# EXERCISE BRIEF:
Once the line containing "Instruction: Open the hamburger menu icon" appears, output it and each remaining line of the records below exactly, with no pictures and nothing more.

(Collected data)
--- START ---
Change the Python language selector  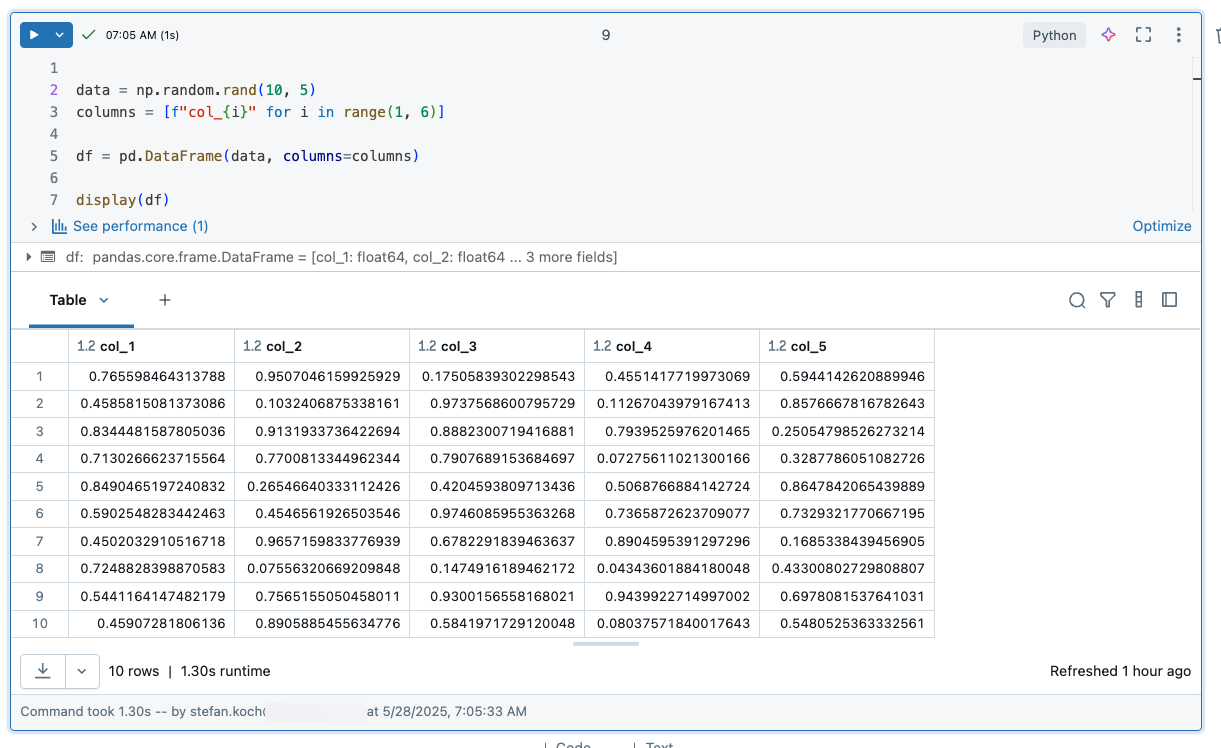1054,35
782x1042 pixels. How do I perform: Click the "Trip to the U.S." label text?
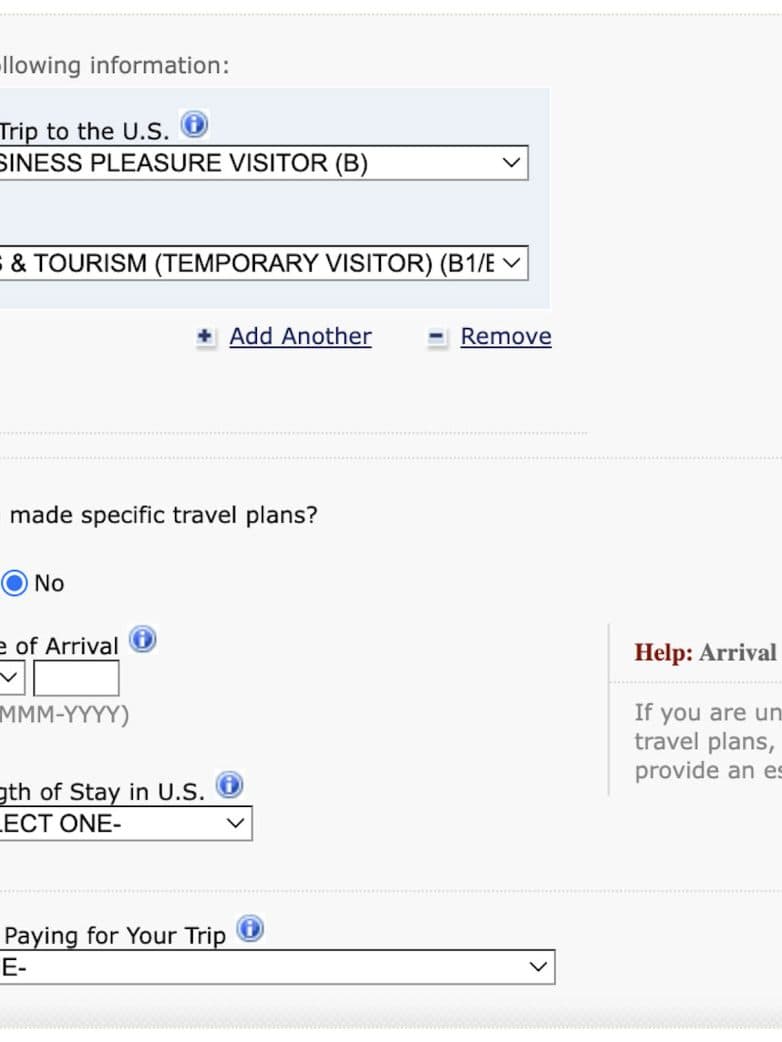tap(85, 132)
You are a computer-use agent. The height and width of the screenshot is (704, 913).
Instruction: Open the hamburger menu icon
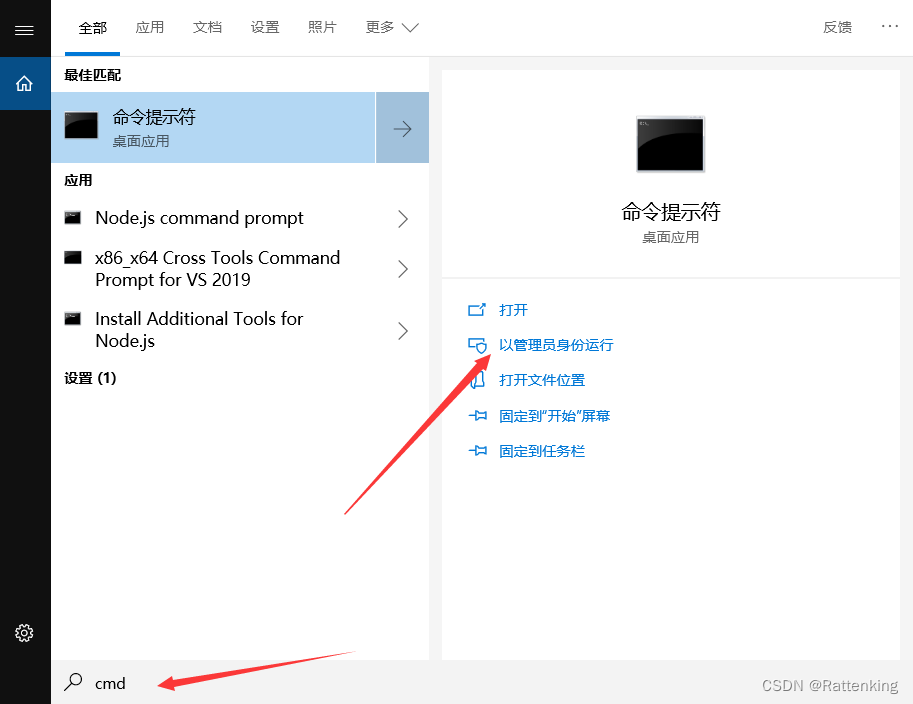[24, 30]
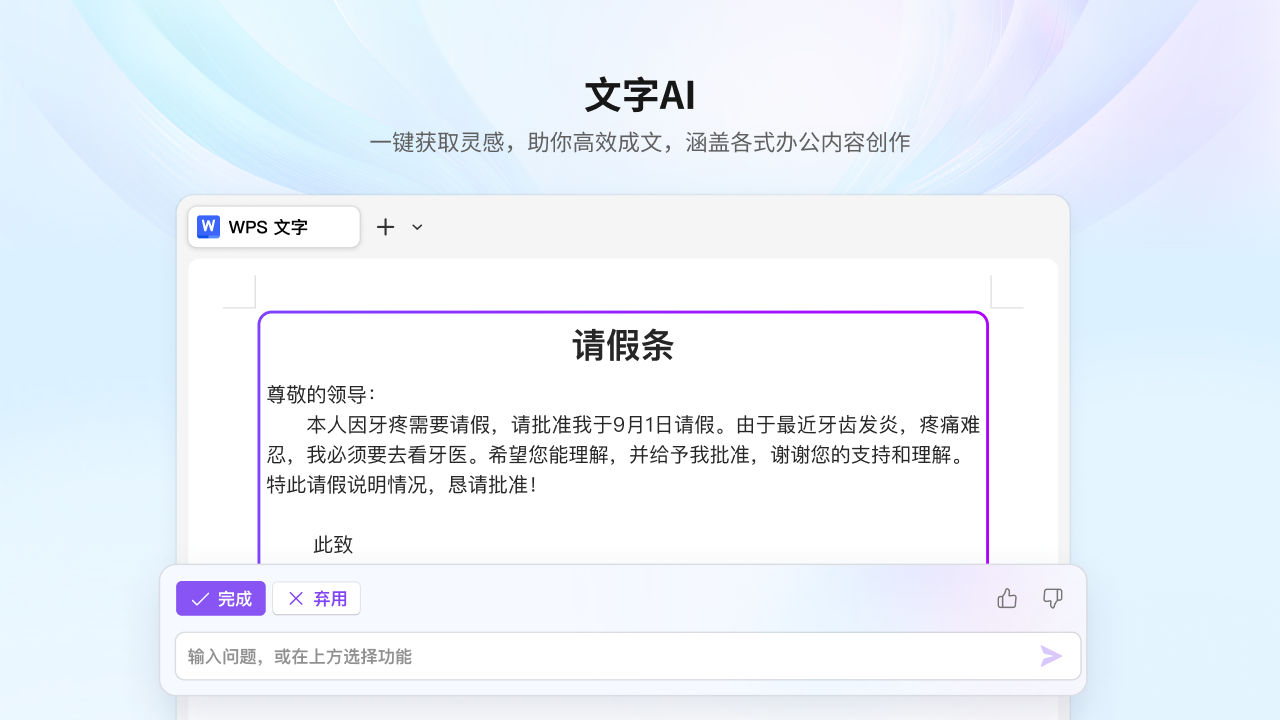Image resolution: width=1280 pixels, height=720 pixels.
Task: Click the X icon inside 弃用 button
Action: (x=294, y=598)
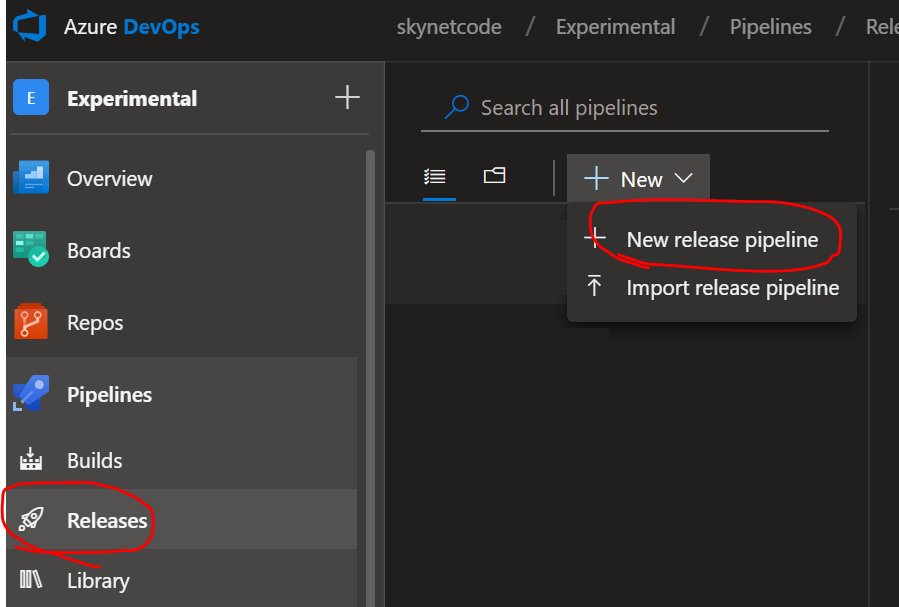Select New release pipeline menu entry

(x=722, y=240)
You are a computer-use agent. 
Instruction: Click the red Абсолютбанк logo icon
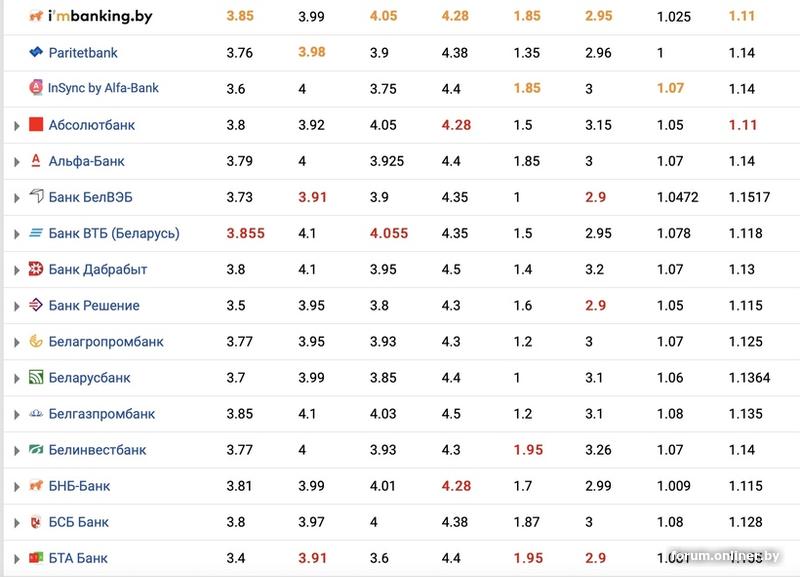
--- END ---
# RESULT FOR THIS TASK:
Instruction: Open the hamburger menu icon
[24, 30]
Image resolution: width=1280 pixels, height=720 pixels.
Task: Click the X icon inside 弃用 button
Action: (x=294, y=598)
Select New release pipeline menu entry

(x=722, y=240)
You are a computer-use agent. 
Instruction: Click the red Абсолютбанк logo icon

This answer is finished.